EXERCISE INPUTS
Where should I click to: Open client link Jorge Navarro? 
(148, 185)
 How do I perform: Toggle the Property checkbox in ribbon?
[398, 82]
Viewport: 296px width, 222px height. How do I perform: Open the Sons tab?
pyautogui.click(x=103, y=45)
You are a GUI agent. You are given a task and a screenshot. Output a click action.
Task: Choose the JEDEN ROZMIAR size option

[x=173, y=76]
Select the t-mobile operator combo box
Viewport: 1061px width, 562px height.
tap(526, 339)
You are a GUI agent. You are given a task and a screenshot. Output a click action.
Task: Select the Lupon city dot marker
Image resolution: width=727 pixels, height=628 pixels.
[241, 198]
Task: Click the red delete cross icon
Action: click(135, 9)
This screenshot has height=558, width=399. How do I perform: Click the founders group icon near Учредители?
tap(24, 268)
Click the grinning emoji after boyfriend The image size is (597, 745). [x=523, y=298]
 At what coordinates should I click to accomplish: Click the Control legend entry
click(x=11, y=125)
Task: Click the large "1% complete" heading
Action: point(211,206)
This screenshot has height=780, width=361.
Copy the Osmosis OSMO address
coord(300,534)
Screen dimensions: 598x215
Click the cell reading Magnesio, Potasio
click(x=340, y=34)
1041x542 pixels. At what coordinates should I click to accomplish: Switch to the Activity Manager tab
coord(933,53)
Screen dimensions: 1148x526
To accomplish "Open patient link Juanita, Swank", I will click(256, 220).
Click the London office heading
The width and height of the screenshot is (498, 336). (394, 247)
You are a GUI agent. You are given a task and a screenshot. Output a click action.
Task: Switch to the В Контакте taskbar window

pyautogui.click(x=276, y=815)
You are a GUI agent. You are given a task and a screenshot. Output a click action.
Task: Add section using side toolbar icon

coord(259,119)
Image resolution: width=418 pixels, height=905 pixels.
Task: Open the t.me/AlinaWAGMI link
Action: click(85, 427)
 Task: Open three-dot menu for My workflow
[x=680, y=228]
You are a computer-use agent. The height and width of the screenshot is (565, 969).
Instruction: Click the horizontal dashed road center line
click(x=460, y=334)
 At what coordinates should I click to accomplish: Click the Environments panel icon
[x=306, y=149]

ASSIGNMENT
Using the material above, copy every line in which the string "dimensions" occurs.

RESPONSE TO THIS EXERCISE
Screen dimensions: 598x215
Screen dimensions: 1148x526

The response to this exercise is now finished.